William Quantrill was born at Canal Dover, Ohio on July 31, 1837. His father was Thomas Henry Quantrill, formerly of Hagerstown, Maryland, and his mother, Caroline Cornelia Clark, was a native of Chambersburg, Pennsylvania. Quantrill was also the oldest of twelve children, four of whom died in infancy. By the time he was sixteen, Quantrill was teaching school in Ohio. In 1854, his abusive father died of tuberculosis, leaving the family with a huge financial debt. Quantrill's mother had to turn her home into a boarding house in order to survive. During this time, Quantrill helped support the family by continuing to work as a schoolteacher, but he left home a year later and headed to Mendota, Illinois. Here, Quantrill took up a job in the lumberyards, unloading timber from rail cars.

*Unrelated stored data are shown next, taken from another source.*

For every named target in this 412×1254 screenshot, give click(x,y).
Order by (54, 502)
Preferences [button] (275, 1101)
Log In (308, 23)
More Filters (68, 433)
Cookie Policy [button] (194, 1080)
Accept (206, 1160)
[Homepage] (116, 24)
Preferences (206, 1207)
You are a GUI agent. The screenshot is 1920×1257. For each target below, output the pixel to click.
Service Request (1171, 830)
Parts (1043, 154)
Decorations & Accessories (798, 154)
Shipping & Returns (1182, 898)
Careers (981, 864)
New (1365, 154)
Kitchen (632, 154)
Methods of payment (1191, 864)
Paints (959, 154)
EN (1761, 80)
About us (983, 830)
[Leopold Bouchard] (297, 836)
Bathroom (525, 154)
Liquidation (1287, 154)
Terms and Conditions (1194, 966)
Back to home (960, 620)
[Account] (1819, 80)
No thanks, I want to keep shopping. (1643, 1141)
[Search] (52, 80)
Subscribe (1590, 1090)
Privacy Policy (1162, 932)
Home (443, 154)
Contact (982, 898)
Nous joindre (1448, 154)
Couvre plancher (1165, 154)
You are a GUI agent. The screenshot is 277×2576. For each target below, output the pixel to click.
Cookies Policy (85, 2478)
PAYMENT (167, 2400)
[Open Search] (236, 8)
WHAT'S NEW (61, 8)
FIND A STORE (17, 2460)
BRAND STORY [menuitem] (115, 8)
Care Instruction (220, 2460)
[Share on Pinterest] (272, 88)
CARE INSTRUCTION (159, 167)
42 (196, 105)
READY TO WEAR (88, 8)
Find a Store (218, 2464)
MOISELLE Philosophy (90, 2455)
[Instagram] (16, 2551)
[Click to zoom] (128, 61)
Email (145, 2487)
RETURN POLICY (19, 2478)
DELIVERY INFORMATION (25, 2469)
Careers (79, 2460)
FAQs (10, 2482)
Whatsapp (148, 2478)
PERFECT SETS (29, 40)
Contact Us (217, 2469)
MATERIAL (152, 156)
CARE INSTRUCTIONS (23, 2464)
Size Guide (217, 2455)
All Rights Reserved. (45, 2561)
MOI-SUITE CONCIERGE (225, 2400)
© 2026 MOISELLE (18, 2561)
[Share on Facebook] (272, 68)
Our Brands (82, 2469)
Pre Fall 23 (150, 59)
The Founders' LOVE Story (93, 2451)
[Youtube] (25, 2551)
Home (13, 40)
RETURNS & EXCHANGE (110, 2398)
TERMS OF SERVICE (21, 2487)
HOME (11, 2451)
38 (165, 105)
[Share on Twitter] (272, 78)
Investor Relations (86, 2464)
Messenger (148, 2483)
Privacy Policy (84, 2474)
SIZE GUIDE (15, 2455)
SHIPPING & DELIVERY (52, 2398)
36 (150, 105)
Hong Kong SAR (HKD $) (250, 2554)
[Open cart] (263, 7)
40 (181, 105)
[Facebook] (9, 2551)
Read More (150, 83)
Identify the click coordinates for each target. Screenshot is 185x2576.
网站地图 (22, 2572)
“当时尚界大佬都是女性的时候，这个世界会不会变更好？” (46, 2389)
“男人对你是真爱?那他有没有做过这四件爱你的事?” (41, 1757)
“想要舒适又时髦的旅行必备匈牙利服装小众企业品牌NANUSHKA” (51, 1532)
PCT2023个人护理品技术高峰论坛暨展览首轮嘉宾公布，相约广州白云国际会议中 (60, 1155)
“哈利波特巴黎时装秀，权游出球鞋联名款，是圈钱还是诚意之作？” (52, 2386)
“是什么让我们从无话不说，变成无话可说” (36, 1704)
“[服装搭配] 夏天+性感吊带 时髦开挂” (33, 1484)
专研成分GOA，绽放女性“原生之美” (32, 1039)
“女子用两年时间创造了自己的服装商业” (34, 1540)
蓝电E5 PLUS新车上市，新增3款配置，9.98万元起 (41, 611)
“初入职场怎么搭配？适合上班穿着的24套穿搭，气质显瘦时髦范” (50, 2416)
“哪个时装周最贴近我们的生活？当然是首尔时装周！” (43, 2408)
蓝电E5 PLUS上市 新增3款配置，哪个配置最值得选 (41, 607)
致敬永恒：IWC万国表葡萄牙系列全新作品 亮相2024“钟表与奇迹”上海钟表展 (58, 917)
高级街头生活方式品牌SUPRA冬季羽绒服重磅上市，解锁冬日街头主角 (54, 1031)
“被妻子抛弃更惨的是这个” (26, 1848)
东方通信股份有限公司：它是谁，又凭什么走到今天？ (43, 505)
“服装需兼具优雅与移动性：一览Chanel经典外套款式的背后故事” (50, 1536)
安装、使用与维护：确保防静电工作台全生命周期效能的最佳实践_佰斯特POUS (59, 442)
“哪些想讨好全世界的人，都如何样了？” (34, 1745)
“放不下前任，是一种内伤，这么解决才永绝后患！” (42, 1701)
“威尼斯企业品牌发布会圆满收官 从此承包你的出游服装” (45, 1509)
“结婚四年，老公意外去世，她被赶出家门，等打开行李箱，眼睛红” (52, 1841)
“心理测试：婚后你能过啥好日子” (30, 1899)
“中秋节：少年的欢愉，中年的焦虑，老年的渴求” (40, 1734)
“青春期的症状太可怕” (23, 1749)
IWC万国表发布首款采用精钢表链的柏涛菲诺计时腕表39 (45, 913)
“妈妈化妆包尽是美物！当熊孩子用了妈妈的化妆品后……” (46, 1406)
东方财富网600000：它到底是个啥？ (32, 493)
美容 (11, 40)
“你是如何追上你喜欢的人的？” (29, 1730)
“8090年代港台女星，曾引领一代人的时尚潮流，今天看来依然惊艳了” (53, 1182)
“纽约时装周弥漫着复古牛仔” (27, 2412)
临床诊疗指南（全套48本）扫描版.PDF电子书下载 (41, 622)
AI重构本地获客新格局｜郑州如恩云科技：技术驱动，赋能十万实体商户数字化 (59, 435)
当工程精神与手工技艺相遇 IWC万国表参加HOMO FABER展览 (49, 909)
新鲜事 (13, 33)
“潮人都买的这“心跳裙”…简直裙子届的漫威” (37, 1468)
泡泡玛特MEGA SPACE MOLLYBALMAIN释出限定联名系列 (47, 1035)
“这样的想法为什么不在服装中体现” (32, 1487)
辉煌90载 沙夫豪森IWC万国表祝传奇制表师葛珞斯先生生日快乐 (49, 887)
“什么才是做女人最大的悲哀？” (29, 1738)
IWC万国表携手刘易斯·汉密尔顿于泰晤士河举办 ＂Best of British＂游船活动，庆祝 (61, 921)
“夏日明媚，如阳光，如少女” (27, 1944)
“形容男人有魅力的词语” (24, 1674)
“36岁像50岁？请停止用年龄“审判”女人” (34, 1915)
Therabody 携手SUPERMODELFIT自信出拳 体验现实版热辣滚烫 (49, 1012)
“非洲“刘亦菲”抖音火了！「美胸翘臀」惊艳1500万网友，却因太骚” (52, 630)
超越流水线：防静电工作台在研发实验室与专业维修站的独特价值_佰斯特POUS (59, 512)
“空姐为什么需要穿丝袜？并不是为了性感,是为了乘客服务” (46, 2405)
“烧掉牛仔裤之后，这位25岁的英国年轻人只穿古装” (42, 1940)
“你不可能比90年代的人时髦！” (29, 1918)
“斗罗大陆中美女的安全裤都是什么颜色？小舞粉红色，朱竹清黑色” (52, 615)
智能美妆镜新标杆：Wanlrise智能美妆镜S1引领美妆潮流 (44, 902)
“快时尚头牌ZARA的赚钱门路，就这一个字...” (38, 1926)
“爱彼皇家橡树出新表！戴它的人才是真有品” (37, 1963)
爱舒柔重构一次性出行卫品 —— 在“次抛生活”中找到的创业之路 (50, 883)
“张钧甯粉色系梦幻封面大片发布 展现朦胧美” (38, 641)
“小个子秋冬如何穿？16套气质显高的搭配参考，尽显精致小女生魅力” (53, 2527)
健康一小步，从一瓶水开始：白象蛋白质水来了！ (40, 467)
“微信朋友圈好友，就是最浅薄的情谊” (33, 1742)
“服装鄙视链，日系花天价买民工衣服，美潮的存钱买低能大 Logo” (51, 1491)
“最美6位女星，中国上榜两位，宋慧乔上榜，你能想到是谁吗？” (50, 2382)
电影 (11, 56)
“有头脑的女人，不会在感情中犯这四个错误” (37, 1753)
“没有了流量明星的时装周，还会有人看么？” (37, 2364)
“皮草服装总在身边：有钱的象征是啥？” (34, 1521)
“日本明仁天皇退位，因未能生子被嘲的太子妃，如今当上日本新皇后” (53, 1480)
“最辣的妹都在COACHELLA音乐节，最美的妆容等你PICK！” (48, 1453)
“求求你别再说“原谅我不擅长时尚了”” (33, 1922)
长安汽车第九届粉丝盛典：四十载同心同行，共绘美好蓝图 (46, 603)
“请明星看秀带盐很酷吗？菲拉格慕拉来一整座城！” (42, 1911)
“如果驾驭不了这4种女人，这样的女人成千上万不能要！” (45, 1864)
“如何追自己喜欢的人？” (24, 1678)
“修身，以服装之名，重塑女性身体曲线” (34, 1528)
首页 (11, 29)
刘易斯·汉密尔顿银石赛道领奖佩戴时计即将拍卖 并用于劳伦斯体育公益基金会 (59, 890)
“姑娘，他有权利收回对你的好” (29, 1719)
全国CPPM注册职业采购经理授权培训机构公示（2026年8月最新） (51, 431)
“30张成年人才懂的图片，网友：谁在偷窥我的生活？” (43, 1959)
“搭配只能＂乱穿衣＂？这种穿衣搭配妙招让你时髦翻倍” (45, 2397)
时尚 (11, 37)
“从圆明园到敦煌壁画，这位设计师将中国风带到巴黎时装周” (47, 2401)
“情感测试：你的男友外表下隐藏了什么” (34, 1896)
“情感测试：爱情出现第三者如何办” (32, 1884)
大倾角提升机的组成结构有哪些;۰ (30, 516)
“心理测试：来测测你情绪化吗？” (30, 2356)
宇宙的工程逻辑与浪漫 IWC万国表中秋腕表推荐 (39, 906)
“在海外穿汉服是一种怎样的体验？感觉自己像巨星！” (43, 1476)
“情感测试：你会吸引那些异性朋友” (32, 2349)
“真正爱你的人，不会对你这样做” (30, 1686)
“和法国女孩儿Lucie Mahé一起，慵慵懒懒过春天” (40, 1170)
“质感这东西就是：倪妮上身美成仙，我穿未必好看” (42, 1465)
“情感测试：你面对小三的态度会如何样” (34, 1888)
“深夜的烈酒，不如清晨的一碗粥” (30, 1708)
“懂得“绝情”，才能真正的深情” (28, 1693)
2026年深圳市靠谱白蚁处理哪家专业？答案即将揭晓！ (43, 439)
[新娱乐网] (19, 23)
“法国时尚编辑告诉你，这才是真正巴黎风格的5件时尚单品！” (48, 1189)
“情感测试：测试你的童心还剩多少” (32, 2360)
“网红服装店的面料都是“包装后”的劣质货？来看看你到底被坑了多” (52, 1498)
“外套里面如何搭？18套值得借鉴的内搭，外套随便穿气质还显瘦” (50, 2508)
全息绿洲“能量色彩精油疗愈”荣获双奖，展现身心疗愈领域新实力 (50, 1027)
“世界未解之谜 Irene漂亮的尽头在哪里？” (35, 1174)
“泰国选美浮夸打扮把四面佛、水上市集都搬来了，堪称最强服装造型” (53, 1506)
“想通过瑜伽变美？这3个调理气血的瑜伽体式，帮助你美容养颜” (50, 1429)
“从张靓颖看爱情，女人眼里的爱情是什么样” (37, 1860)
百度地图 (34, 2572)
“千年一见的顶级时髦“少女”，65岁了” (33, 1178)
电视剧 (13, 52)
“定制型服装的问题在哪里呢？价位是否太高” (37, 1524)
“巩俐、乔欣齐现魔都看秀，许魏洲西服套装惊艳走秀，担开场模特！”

One night while working the late shift, he killed a man. Authorities briefly arrested him, but Quantrill claimed that he had acted in self-defense. Since there were no eyewitnesses and the victim was a stranger who knew no one in town, William was set free. Nevertheless, the police strongly urged him to leave Mendota. Quantrill continued his career as a teacher, moving to Fort Wayne, Indiana in February 1856. The district was impressed with Quantrill's teaching abilities, but unfortunately the wages remained meager. Quantrill journeyed back home to Canal Dover that fall, with no more money in his pockets than when he had left.
Quantrill spent the winter in his family's diminutive shack in the impoverished town, and he soon grew rather restless. Concurrently at this time, many Ohioans were migrating to the Kansas Territory in search of cheap land and opportunity. This included Henry Torrey and Harmon Beeson, two local men hoping to build a large farm for their families out west. Although they didn't trust the 19-year-old William, Bill's mother's pleadings persuaded them to let her son accompany them in an effort to get him to turn his life around. The party of three departed in late February 1857. Torrey and Beeson agreed to pay for Quantrill's land in exchange for a couple of months' worth of work. They settled at Marais des Cygnes, but things did not go as well as planned. After about two months, Quantrill began to slack off when it came to working the land, and he spent most days wandering aimlessly about the wilderness with a rifle. A dispute arose over the claim, and he went to court with Torrey and Beeson. The court awarded the men what was owed to them, but Quantrill only paid half of what the court had mandated. While his relationship with Beeson was never the same, Quantrill nevertheless remained friends with Torrey.
Shortly afterwards, Quantrill accompanied a large group of hometown friends in their quest to start a settlement on Tuscarora Lake. But soon neighbors began to notice Bill stealing goods out of other people's cabins, so they banished him from the community in January 1858. Soon thereafter, he signed on as a teamster with the U.S. Army expedition heading to Salt Lake City, Utah in the spring of 1858. Little is known of Quantrill's journey out west, except that he excelled at the game of poker. He racked up piles of winnings by playing the game against his comrades at Fort Bridger but flushed it all on one hand the next day, leaving him dead broke. Quantrill then joined a group of Missouri ruffians and became somewhat of a drifter. The group helped protect Missouri farmers from the Jayhawkers for pay and slept wherever they could find lodging. Quantrill traveled back to Utah and then to Colorado, but returned in less than a year to Lawrence, Kansas, in 1859.
Initially, before 1860, Quantrill appeared to support the anti-slavery side. For instance, he wrote to his good friend W.W. Scott in January 1858 that the Lecompton Constitution was a "swindle" and that James H. Lane, a Northern sympathizer, was "as good a man as we have here." He also called the Democrats "the worst men we have for they are all rascals, for no one can be a democrat here without being one." However, in February 1860, Quantrill wrote a letter to his mother expressing his views on the anti-slavery supporters. He told her the pro-slavery movement was right and that he now detested Jim Lane. He said that the hanging of John Brown had been too good for him and that, "the devil has got unlimited sway over this territory, and will hold it until we have a better set of man and society generally."
In 1859, he was back in Lawrence, Kansas where he taught at a schoolhouse until it closed in 1860. He then took up with brigands and turned to cattle rustling and anything else that could earn him money. He also learned the profitability of capturing runaway slaves and devised plans to use free black men as bait for runaway slaves, whom he subsequently captured and returned to their masters in exchange for reward money.